Somewhere between those two poles, between the abdication of responsibility to reply solely on a miracle, and the arrogance of trusting solely in human ingenuity, lies a path that I think Paul is pointing us towards in Romans chapter 8.

Not that Paul was talking about our contemporary environmental issues. But he didn’t need modern science to see creation as being in pain. Subjected to futility. In bondage. Groaning. Waiting with eager longing.

But what creation is longing for is not a simple act of God, waving a metaphorical wand; nor is it the triumph of human activity. It isn’t just God, or just us.

Creation is waiting for the revealing of the children of God.

…the creation waits with eager longing for the revealing of the children of God

It’s not God that creation is waiting for, and it’s not humanity – at least, not in and of themselves. Creation is waiting for humanity to be revealed for what they really are, or could be, should be, will be: unveiled as the children of God.

Creation is waiting eagerly for the time when we are finally seen to be what God always intended us to be: God’s children. Co-creators with God, stewards in partnership with God in the care of God’s creation. Waiting to see what God has been doing in and through humanity in the work of the salvation of all this.

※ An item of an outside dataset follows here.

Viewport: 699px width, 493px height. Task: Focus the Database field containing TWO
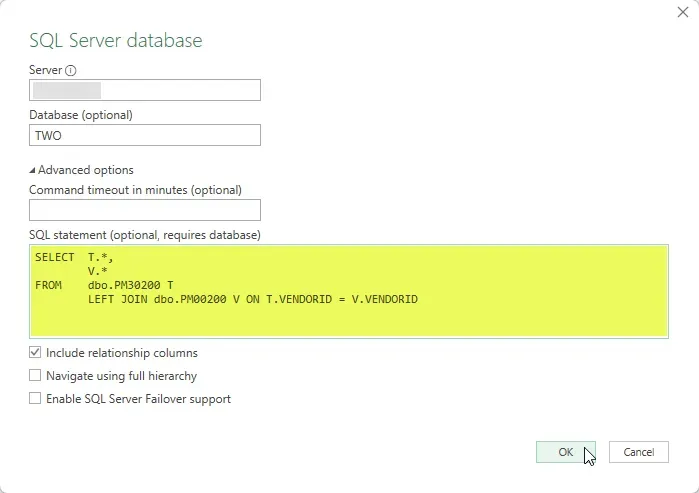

The work of God in Jesus is the salvation of all things. For God so loved the world, Jesus said, that God gave God’s only son: but he didn’t say the “world” – he said “cosmos”. God so loved all creation that God gave God’s son.

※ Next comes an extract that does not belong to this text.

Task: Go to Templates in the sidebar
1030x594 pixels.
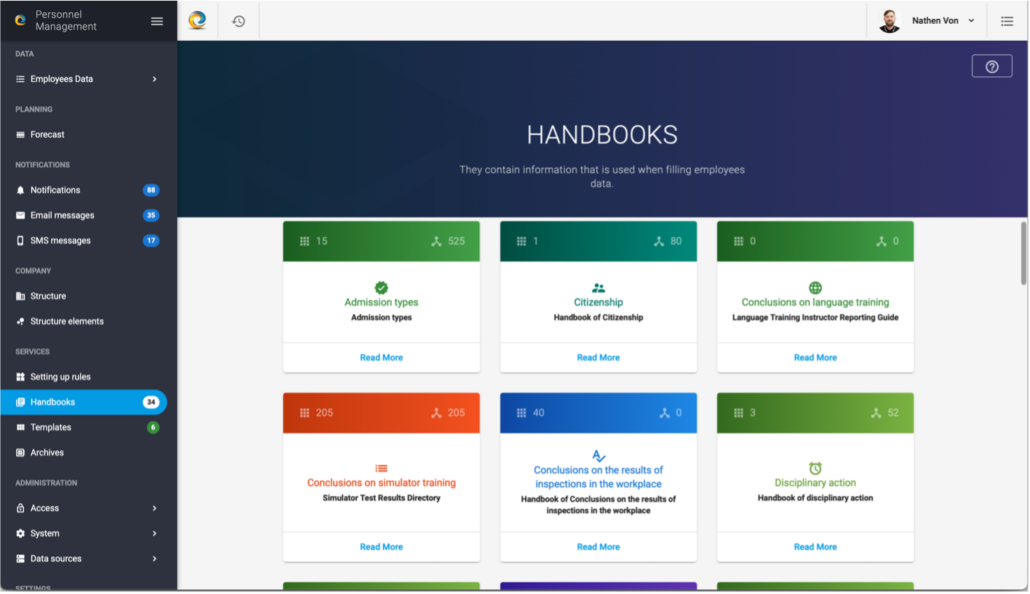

Or, as Paul put it in the letter to the Church at Colossae: through Jesus God was pleased to reconcile to Godself all things, whether on earth or in heaven, by making peace through the blood of his cross.

So to describe the waiting of creation, Paul writes:

We know that the whole creation has been groaning in labour pains until now

Paul describes the suffering of creation as labour pains – something that will pass, and from which something amazing and new will come. Now I share with Paul the advantage of never having experienced labour pains; and I do wonder if a female author of his day, who had faced the significant dangers of pregnancy (it’s estimated that one in three women in Roman times, who reached childbearing age, died delivering a child) would have chosen the same image.

But the image is chosen because the pain of labour is a pain that comes with a hope, an expectation, a pain which is endured and is ultimately creative.

The hope for all of creation is not that God will just step in and fix everything; or sweep it all away and replace it with heaven and earth 2.0.

Nor is the hope for creation that humanity, in all its wisdom and creative genius will always be better at finding solutions than at creating problems – seriously, that’s not a bet I would take.

The hope for all creation is that what God has begun in and through and with us, what God has begun by the life and death and resurrection of Jesus, that what God has begun will be revealed in its finished form. It is the

hope that the creation itself … will obtain the freedom of the glory of the children of God

The hope that creation will receive what we have been given.

It’s a Biblical principle I often refer to – that we are blessed so that we might bless others, loved that we might love, shown grace so that we might share it, set free so we can liberate others.

That is the hope for which creation is longing; that we, God’s children, will so reflect the glory God has given us; the love, grace, freedom that God has given us. That we will fulfill our calling, become who God has made us.

And that the whole of creation, the cosmos loved by God, will then reflect God’s glory.